Newlander Awarded Three-Year NSF Research Grant
KUTZTOWN, Pa. – Kutztown University's Dr. Khori Newlander, assistant professor of anthropology, received a National Science Foundation (NSF) grant for $245,515 to support a three-year archaeological study that explores the effects of industrialization in 19th-century Pennsylvania. The NSF grant will support 36 undergraduate and six graduate students as they conduct digs and artifact analysis involving two 19th-century industrial communities: Stoddartsville and Joanna Furnace.
The research team will examine how physical features intersected with cultural and historical factors to define the economic and extractive activities of these communities while shedding light on changes in demographics, economic organization and social formations in response to the growth of industrialization.

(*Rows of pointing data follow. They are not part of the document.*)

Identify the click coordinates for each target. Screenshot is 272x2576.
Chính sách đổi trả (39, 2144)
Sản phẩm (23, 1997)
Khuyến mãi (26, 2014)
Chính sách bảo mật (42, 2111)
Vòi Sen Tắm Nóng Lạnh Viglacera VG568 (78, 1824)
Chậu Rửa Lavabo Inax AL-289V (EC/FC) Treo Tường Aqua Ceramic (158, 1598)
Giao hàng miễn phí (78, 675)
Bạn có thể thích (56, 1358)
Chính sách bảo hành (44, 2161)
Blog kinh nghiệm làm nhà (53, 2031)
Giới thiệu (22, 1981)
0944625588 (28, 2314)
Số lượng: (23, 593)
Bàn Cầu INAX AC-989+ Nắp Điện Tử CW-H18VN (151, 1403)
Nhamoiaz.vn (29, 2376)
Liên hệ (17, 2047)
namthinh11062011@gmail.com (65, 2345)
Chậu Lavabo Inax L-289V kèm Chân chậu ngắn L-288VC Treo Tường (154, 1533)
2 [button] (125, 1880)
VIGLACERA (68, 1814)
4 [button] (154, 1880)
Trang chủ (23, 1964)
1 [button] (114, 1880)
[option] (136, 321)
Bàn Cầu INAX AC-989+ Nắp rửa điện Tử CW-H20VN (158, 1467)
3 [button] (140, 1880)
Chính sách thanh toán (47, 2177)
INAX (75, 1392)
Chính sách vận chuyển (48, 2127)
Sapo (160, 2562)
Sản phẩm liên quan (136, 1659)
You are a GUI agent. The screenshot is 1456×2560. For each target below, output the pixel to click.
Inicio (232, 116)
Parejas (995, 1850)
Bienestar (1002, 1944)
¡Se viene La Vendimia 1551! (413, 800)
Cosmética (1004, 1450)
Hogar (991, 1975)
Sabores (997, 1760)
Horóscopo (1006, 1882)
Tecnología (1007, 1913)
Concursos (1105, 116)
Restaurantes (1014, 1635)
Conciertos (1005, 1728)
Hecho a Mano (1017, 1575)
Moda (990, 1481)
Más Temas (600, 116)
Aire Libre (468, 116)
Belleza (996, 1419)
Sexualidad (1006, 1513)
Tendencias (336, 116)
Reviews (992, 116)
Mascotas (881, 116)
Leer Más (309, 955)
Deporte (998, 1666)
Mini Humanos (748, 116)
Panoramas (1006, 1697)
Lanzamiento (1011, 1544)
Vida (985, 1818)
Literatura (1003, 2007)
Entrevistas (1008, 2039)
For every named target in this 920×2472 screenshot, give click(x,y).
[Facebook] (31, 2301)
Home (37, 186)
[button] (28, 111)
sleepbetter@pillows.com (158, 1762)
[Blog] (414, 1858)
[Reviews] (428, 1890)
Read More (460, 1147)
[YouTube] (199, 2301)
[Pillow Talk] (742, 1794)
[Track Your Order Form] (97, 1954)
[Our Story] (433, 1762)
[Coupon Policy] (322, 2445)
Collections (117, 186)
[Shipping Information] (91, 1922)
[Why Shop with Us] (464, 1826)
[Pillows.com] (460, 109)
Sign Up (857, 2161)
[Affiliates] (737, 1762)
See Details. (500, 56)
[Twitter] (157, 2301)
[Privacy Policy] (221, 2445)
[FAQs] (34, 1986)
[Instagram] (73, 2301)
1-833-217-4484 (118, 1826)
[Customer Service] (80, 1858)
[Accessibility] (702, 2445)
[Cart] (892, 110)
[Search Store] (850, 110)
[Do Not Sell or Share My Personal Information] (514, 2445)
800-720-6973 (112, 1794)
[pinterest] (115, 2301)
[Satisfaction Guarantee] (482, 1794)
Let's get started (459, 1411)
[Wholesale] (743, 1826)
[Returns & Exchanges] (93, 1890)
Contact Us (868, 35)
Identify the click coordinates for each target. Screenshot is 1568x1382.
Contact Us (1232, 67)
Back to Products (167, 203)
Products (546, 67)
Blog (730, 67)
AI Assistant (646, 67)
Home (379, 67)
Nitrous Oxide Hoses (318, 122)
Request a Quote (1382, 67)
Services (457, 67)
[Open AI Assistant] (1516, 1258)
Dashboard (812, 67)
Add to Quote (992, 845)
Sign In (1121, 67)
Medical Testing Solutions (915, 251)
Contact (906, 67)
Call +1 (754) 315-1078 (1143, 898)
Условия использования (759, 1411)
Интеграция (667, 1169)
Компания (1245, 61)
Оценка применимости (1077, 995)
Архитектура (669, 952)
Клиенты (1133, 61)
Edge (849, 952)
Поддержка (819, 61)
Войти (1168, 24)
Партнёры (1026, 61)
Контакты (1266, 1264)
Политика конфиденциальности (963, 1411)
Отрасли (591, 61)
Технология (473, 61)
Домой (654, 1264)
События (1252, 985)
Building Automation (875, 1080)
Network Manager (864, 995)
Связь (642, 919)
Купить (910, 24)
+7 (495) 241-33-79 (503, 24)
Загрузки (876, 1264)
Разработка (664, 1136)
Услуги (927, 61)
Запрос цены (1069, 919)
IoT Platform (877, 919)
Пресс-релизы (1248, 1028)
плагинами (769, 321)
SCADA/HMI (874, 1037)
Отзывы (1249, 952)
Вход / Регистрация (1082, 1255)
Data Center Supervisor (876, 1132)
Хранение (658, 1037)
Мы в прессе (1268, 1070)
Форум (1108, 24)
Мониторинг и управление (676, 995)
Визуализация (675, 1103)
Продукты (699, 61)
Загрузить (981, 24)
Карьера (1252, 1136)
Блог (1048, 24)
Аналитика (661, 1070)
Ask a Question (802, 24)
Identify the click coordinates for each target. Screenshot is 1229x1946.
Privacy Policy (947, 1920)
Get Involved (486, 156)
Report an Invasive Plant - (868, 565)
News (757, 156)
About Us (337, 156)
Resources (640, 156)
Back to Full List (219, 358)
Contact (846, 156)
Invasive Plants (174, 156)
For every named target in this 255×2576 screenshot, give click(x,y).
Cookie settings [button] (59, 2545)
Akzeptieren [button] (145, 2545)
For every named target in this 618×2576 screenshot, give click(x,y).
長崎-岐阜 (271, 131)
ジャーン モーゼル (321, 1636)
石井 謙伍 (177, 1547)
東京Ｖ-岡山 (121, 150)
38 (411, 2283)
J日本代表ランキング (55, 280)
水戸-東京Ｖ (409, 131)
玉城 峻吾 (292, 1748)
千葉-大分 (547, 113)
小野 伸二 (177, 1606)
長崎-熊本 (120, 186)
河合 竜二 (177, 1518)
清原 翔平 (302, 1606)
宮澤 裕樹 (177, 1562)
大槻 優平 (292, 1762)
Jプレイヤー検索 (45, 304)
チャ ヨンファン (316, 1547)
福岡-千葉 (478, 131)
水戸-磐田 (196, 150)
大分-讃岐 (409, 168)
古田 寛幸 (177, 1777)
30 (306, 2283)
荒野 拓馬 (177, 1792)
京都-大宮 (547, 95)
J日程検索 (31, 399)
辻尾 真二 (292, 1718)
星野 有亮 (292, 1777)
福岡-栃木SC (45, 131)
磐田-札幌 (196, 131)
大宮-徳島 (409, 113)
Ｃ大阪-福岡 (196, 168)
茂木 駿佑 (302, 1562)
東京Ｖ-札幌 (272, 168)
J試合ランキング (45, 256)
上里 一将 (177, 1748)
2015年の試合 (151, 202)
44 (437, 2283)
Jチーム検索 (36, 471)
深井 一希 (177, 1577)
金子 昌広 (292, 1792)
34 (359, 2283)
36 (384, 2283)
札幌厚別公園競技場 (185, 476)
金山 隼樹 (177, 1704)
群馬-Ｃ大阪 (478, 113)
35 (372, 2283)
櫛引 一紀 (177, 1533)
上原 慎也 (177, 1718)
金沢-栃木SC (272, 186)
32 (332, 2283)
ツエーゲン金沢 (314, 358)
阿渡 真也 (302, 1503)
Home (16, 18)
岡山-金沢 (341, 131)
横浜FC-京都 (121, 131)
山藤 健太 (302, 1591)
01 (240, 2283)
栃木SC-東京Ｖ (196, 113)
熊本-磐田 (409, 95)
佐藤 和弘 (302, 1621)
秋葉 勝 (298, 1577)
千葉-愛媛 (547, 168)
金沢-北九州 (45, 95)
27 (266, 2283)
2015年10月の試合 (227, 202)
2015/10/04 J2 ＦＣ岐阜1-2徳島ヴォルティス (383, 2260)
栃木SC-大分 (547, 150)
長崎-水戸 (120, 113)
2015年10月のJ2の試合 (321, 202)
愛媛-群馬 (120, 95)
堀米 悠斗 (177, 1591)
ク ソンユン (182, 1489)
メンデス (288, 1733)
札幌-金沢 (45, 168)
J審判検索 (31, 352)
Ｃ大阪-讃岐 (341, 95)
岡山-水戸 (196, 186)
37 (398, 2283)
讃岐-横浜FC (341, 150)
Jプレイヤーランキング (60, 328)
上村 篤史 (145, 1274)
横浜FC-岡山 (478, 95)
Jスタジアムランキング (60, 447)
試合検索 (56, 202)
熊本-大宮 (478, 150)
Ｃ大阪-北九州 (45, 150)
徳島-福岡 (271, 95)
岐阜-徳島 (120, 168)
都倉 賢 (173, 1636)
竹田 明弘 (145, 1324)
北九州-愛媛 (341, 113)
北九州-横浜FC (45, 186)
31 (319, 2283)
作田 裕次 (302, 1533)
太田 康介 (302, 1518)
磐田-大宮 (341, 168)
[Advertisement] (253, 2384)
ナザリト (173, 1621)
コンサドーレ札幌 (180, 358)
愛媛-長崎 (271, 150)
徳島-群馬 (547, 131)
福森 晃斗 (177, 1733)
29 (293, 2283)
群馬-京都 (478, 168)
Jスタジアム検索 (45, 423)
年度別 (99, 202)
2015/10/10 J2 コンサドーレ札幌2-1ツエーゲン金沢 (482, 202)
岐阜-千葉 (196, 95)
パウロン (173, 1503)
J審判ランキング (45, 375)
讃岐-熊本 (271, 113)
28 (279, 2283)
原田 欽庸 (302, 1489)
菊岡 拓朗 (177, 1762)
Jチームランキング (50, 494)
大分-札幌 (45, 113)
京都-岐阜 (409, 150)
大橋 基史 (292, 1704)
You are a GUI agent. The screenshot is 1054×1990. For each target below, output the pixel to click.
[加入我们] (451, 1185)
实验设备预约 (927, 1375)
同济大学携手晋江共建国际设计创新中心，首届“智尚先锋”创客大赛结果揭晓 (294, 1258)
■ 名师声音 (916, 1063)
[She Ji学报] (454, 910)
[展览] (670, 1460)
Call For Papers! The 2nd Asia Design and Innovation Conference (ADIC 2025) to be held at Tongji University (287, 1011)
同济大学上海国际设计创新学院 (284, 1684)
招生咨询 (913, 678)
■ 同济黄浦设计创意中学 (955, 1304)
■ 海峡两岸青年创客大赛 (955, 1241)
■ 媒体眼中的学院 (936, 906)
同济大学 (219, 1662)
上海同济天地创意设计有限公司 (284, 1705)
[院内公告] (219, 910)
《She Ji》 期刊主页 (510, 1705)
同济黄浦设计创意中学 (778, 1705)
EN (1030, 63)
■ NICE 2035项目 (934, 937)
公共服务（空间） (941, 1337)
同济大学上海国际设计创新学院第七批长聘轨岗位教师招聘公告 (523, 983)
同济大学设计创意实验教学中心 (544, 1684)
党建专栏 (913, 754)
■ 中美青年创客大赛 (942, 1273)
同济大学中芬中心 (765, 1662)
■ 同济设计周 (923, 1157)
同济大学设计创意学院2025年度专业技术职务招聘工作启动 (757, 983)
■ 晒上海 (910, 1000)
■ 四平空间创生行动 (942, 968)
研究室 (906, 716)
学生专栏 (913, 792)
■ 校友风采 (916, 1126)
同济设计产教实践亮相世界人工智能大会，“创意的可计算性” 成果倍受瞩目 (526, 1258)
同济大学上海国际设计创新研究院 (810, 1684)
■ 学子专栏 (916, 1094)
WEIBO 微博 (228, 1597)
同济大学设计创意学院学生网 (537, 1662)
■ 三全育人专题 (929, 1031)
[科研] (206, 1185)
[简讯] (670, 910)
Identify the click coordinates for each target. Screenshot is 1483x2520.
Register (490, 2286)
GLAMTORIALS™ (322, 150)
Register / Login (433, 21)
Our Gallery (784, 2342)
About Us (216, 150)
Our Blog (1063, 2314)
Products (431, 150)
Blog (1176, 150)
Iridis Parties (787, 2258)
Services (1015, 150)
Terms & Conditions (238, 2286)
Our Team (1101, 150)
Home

At Kutztown University, students can enroll in a variety of introductory and topical courses in archaeology (e.g., New World Archaeology, Historical Archaeology, Classical Archaeology), as well as upper-level courses in archaeological method and theory. These courses draw on examples from more than 3 million years of human history and sites located around the world to illustrate how archaeologists do archaeology—that is, how archaeologists infer human behavior and sociocultural organization from the material traces they recover.
Several students have built on their experiences conducting archaeological research at KU to pursue graduate study.
Newlander is an anthropological archaeologist with expertise in North America, archaeological field and laboratory methods and the comparative study of hunter-gatherers. He earned his doctorate in anthropology from the University of Michigan, Ann Arbor.